And now, when one of those visits to a library is done, I sit down over coffee with these librarians who meant everything to a scrawny kid from six blocks away along Jerusalem Avenue, crossing carefully at the light on Fourth Street, and who saved books for me and who asked me what I thought because it mattered, really and truly mattered to them, what I thought. Now they have some of my books on their shelves and sometimes I can hardly believe they’ve done this for me until I remember that librarians have always done things for me, and you know what we talk about after the visit?
Being afraid.
Anger is rarely productive, so I try not to be angry about this, but the librarians who did so much for me are now the librarians who are afraid.

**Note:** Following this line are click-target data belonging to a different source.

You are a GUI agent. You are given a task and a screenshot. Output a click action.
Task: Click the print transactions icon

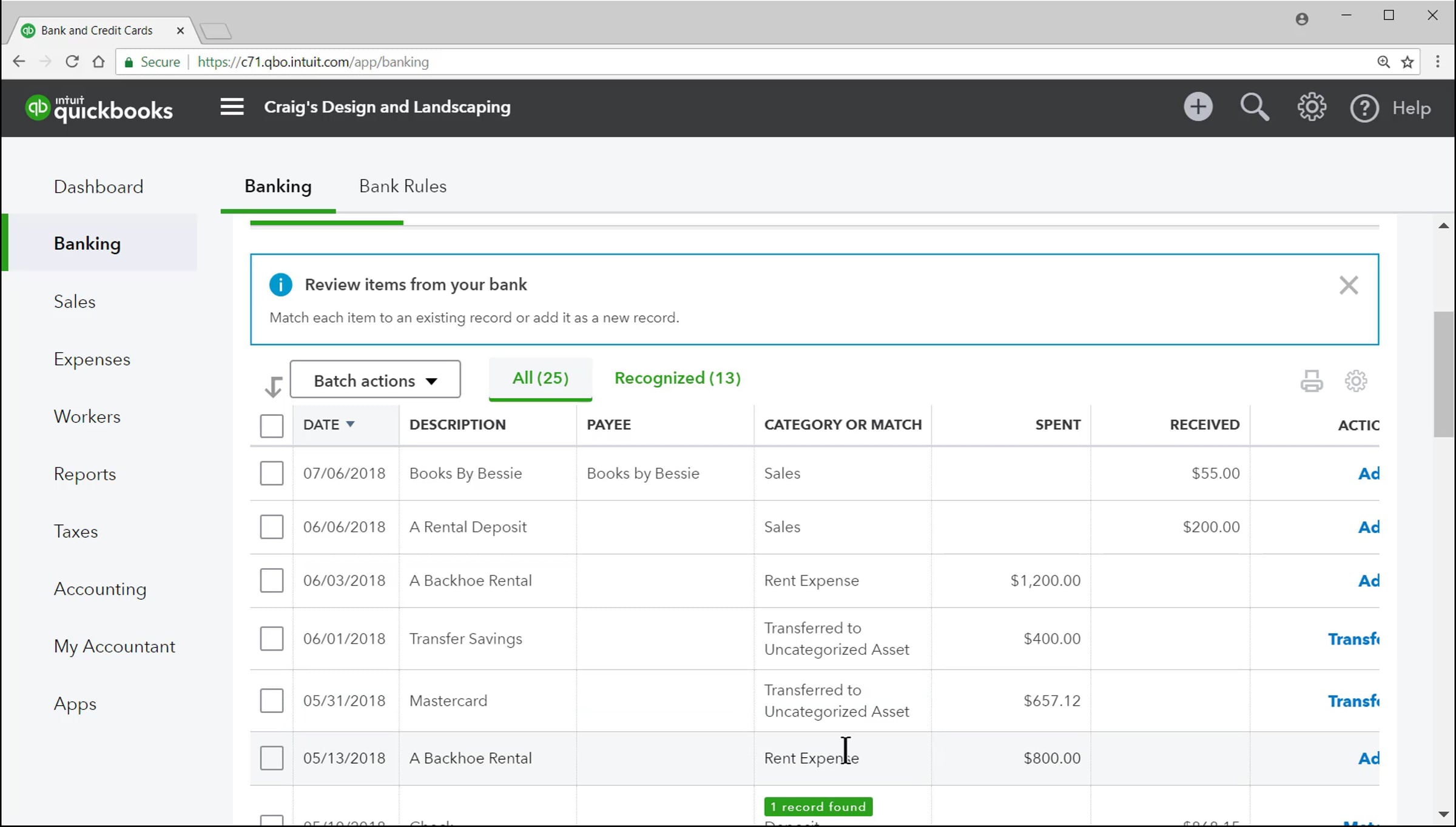pyautogui.click(x=1311, y=381)
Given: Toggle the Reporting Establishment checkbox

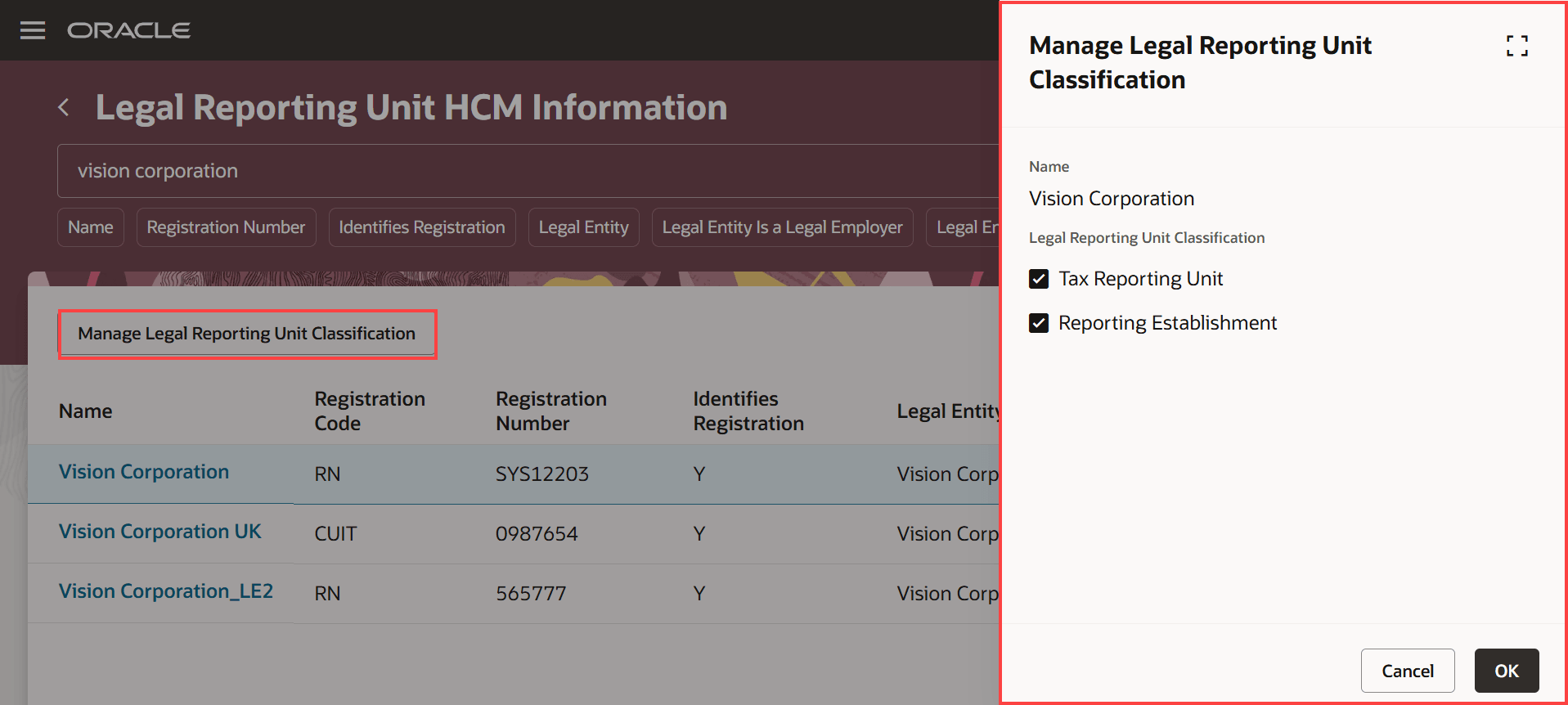Looking at the screenshot, I should (x=1039, y=323).
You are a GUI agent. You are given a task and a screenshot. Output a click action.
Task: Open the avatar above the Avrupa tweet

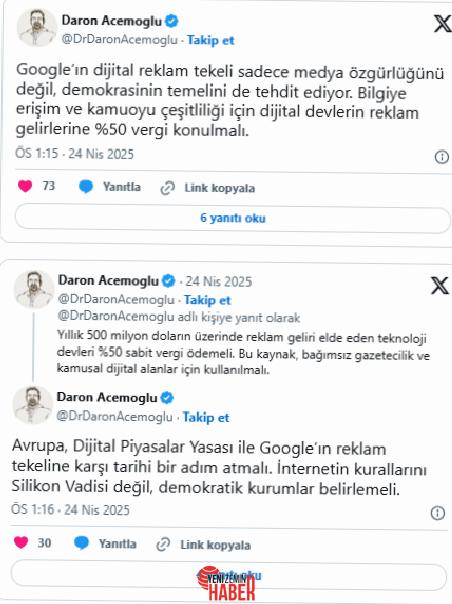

I am recently back from library visits in a state where the legislature is seriously considering a bill that allows school librarians who have certain books on their shelves to be charged with a felony.
No kidding.
In many communities, the librarians who meant everything to me are now suspected and investigated. Having certain books on their shelves means not that they are bringing the best writing to kids, or offering books with characters who might look like you and be like you, or sharing with you our nation’s authentic history, or gifting you with new ideas and insights that you may never have encountered. No. It means that librarians are indoctrinating, grooming, and offering pornography. These librarians supposedly have an agenda now, and their community is being told that that agenda is pernicious and vile and it needs to be shut down.
Librarians, they say, are the enemy.
The examples of retributions against librarians are so numerous as to have become almost cliches. The librarian who takes off the bumper stickers advertising her profession because the pickups behind her have been purposely driving dangerously close. The community members who are running for the school board and whose campaigns are mysteriously well-funded. They’re running so they can establish mandatory advisory groups to oversee all library offerings, since the librarians can’t be trusted. The claims that librarians are bringing in “those graphic novels” that are sexually explicit. The vicious and ignorant lie that comes when a librarian opens their entire catalogue of holdings to show that a book currently being complained about isn’t even on their shelves, and they are charged then with holding secret shelves where they keep those books off the record—a triumph of weird conspiracy over fact. The librarian who now has regular check-ins with the local police because of the threats against her.
In America—dang, in America—we now have librarians with regular police check-ins!
We have librarians who must choose between their integrity as professionals, and pulling books like The Hate You Give from their shelves, in order to keep their jobs. We have librarians who are viciously accused of having agendas meant to hurt children. Imagine giving all you have in your professional life to kids, and then being trashed in local school board meetings, or on some national stage, where a candidate uses his or her own prejudices to vilify a person whose love for books and children is so boundless that they have taken a job that doesn’t pay as well as, say, a gun dealer’s, and whose professional goal is all about bringing kids and books together. My fear for them, and my sadness, that radicalized voices have brought hatred and suspicion and ignorance and lies into their lives, is overwhelming.
Talk about the hate you give.
A few months ago, I went back to the Hicksville Public Library. I was on my way to a gig out on Long Island, and I only had a few minutes to take Exit 41 South off the expressway, and to drive down Jerusalem Avenue and park behind the junior high. I know this is probably all about ego, but I went to the library and checked to see if they might have one or two of my books on the shelves of the Hicksville Public Library. You can’t believe how much I wanted them to. And you know what? They did. I almost cried. It felt like some sort of important loop had been closed. My elementary school self could never have believed that would happen, but there it was. Because of librarians. Because they love kids and books, and they live to bring them together. As they did for me. My gratitude toward these folks is boundless; it is absolutely boundless.